### Provided records

==========

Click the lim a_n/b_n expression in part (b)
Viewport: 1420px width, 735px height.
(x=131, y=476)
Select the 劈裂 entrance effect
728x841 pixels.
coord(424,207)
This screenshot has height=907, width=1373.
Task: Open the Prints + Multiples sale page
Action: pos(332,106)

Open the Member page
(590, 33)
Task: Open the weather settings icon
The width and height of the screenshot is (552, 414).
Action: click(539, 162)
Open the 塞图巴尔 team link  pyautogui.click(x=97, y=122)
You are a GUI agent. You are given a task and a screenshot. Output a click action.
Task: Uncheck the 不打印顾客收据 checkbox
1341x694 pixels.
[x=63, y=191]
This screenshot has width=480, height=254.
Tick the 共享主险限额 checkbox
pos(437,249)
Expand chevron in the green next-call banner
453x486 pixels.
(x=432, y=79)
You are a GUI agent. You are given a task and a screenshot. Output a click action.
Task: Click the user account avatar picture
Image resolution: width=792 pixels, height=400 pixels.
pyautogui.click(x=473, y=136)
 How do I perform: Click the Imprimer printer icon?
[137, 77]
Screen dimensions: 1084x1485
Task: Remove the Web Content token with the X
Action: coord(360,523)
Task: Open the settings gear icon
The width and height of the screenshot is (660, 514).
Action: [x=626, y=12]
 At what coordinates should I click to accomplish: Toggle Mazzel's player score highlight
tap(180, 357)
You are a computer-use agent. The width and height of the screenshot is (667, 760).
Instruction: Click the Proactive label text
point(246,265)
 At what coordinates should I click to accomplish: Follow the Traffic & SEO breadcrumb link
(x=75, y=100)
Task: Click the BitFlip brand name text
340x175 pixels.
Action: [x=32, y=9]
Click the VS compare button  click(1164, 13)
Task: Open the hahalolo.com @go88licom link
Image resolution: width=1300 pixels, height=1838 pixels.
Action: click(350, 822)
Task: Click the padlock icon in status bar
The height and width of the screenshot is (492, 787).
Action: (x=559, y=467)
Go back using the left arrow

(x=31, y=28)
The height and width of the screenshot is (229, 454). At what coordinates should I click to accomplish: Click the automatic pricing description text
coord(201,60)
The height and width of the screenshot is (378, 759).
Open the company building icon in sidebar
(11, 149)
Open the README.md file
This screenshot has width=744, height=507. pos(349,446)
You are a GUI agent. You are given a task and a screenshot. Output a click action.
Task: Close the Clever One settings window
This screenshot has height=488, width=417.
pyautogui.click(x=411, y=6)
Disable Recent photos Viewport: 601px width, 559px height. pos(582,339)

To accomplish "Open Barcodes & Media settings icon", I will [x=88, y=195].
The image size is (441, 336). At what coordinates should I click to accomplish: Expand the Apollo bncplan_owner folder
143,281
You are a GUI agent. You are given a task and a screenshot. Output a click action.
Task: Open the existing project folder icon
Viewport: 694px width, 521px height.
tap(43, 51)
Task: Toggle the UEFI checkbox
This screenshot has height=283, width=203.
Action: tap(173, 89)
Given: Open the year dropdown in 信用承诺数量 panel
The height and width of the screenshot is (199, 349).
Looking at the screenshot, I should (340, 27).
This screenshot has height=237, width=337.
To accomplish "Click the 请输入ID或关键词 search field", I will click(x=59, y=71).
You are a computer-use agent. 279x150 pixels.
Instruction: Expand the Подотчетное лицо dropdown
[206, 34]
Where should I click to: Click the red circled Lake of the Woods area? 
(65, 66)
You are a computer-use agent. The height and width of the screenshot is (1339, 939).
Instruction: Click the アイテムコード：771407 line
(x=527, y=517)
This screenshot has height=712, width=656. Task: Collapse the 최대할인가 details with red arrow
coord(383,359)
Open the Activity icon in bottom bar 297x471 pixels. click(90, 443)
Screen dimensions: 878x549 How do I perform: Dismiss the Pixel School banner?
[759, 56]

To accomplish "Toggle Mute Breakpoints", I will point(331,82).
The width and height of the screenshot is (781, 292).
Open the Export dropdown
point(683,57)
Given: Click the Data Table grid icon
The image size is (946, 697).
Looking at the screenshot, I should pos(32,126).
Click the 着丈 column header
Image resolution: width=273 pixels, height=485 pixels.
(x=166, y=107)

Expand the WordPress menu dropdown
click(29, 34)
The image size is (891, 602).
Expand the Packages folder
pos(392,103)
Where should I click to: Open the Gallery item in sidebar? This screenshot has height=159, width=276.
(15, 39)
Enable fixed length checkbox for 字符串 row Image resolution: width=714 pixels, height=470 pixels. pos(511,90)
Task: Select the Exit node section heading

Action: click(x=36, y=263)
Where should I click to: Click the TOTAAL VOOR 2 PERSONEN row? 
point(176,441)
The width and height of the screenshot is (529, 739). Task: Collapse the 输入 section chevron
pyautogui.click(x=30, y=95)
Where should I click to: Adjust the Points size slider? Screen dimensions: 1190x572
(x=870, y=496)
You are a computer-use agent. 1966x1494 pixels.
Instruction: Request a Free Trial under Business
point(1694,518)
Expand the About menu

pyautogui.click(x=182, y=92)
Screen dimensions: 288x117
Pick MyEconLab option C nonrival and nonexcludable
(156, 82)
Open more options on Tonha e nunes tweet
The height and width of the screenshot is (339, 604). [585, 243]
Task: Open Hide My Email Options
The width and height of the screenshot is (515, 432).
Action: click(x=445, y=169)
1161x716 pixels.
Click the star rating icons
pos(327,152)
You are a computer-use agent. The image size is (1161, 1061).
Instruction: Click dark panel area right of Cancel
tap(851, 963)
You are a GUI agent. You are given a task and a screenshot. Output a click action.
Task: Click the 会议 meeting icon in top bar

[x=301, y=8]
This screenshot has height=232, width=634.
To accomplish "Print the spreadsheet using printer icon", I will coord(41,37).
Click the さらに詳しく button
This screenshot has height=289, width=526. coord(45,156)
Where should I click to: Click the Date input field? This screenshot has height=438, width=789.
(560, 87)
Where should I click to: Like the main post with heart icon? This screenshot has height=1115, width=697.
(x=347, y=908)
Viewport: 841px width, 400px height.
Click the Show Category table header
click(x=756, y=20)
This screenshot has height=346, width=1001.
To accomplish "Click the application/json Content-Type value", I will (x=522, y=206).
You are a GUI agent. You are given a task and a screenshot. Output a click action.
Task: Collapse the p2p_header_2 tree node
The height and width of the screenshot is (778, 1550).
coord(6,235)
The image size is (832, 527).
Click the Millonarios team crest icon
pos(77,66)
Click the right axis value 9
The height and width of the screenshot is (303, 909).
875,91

==========

### The problem
Take the entries above and write them out again unchanged.

### Exercise result
Click the lim a_n/b_n expression in part (b)
Viewport: 1420px width, 735px height.
(x=131, y=476)
Select the 劈裂 entrance effect
728x841 pixels.
coord(424,207)
This screenshot has height=907, width=1373.
Task: Open the Prints + Multiples sale page
Action: pos(332,106)

Open the Member page
(590, 33)
Task: Open the weather settings icon
The width and height of the screenshot is (552, 414).
Action: click(539, 162)
Open the 塞图巴尔 team link  pyautogui.click(x=97, y=122)
You are a GUI agent. You are given a task and a screenshot. Output a click action.
Task: Uncheck the 不打印顾客收据 checkbox
1341x694 pixels.
[x=63, y=191]
This screenshot has width=480, height=254.
Tick the 共享主险限额 checkbox
pos(437,249)
Expand chevron in the green next-call banner
453x486 pixels.
(x=432, y=79)
You are a GUI agent. You are given a task and a screenshot. Output a click action.
Task: Click the user account avatar picture
Image resolution: width=792 pixels, height=400 pixels.
pyautogui.click(x=473, y=136)
 How do I perform: Click the Imprimer printer icon?
[137, 77]
Screen dimensions: 1084x1485
Task: Remove the Web Content token with the X
Action: coord(360,523)
Task: Open the settings gear icon
The width and height of the screenshot is (660, 514).
Action: [x=626, y=12]
 At what coordinates should I click to accomplish: Toggle Mazzel's player score highlight
tap(180, 357)
You are a computer-use agent. The width and height of the screenshot is (667, 760).
Instruction: Click the Proactive label text
point(246,265)
 At what coordinates should I click to accomplish: Follow the Traffic & SEO breadcrumb link
(x=75, y=100)
Task: Click the BitFlip brand name text
340x175 pixels.
Action: [x=32, y=9]
Click the VS compare button  click(1164, 13)
Task: Open the hahalolo.com @go88licom link
Image resolution: width=1300 pixels, height=1838 pixels.
Action: click(350, 822)
Task: Click the padlock icon in status bar
The height and width of the screenshot is (492, 787).
Action: (x=559, y=467)
Go back using the left arrow

(x=31, y=28)
The height and width of the screenshot is (229, 454). At what coordinates should I click to accomplish: Click the automatic pricing description text
coord(201,60)
The height and width of the screenshot is (378, 759).
Open the company building icon in sidebar
(11, 149)
Open the README.md file
This screenshot has width=744, height=507. pos(349,446)
You are a GUI agent. You are given a task and a screenshot. Output a click action.
Task: Close the Clever One settings window
This screenshot has height=488, width=417.
pyautogui.click(x=411, y=6)
Disable Recent photos Viewport: 601px width, 559px height. pos(582,339)

To accomplish "Open Barcodes & Media settings icon", I will [x=88, y=195].
The image size is (441, 336). At what coordinates should I click to accomplish: Expand the Apollo bncplan_owner folder
143,281
You are a GUI agent. You are given a task and a screenshot. Output a click action.
Task: Open the existing project folder icon
Viewport: 694px width, 521px height.
tap(43, 51)
Task: Toggle the UEFI checkbox
This screenshot has height=283, width=203.
Action: tap(173, 89)
Given: Open the year dropdown in 信用承诺数量 panel
The height and width of the screenshot is (199, 349).
Looking at the screenshot, I should (340, 27).
This screenshot has height=237, width=337.
To accomplish "Click the 请输入ID或关键词 search field", I will click(x=59, y=71).
You are a computer-use agent. 279x150 pixels.
Instruction: Expand the Подотчетное лицо dropdown
[206, 34]
Where should I click to: Click the red circled Lake of the Woods area? 
(65, 66)
You are a computer-use agent. The height and width of the screenshot is (1339, 939).
Instruction: Click the アイテムコード：771407 line
(x=527, y=517)
This screenshot has height=712, width=656. Task: Collapse the 최대할인가 details with red arrow
coord(383,359)
Open the Activity icon in bottom bar 297x471 pixels. click(90, 443)
Screen dimensions: 878x549 How do I perform: Dismiss the Pixel School banner?
[759, 56]

To accomplish "Toggle Mute Breakpoints", I will point(331,82).
The width and height of the screenshot is (781, 292).
Open the Export dropdown
point(683,57)
Given: Click the Data Table grid icon
The image size is (946, 697).
Looking at the screenshot, I should pos(32,126).
Click the 着丈 column header
Image resolution: width=273 pixels, height=485 pixels.
(x=166, y=107)

Expand the WordPress menu dropdown
click(29, 34)
The image size is (891, 602).
Expand the Packages folder
pos(392,103)
Where should I click to: Open the Gallery item in sidebar? This screenshot has height=159, width=276.
(15, 39)
Enable fixed length checkbox for 字符串 row Image resolution: width=714 pixels, height=470 pixels. pos(511,90)
Task: Select the Exit node section heading

Action: click(x=36, y=263)
Where should I click to: Click the TOTAAL VOOR 2 PERSONEN row? 
point(176,441)
The width and height of the screenshot is (529, 739). Task: Collapse the 输入 section chevron
pyautogui.click(x=30, y=95)
Where should I click to: Adjust the Points size slider? Screen dimensions: 1190x572
(x=870, y=496)
You are a computer-use agent. 1966x1494 pixels.
Instruction: Request a Free Trial under Business
point(1694,518)
Expand the About menu

pyautogui.click(x=182, y=92)
Screen dimensions: 288x117
Pick MyEconLab option C nonrival and nonexcludable
(156, 82)
Open more options on Tonha e nunes tweet
The height and width of the screenshot is (339, 604). [585, 243]
Task: Open Hide My Email Options
The width and height of the screenshot is (515, 432).
Action: click(x=445, y=169)
1161x716 pixels.
Click the star rating icons
pos(327,152)
You are a computer-use agent. The image size is (1161, 1061).
Instruction: Click dark panel area right of Cancel
tap(851, 963)
You are a GUI agent. You are given a task and a screenshot. Output a click action.
Task: Click the 会议 meeting icon in top bar

[x=301, y=8]
This screenshot has height=232, width=634.
To accomplish "Print the spreadsheet using printer icon", I will coord(41,37).
Click the さらに詳しく button
This screenshot has height=289, width=526. coord(45,156)
Where should I click to: Click the Date input field? This screenshot has height=438, width=789.
(560, 87)
Where should I click to: Like the main post with heart icon? This screenshot has height=1115, width=697.
(x=347, y=908)
Viewport: 841px width, 400px height.
Click the Show Category table header
click(x=756, y=20)
This screenshot has height=346, width=1001.
To accomplish "Click the application/json Content-Type value", I will (x=522, y=206).
You are a GUI agent. You are given a task and a screenshot. Output a click action.
Task: Collapse the p2p_header_2 tree node
The height and width of the screenshot is (778, 1550).
coord(6,235)
The image size is (832, 527).
Click the Millonarios team crest icon
pos(77,66)
Click the right axis value 9
The height and width of the screenshot is (303, 909).
875,91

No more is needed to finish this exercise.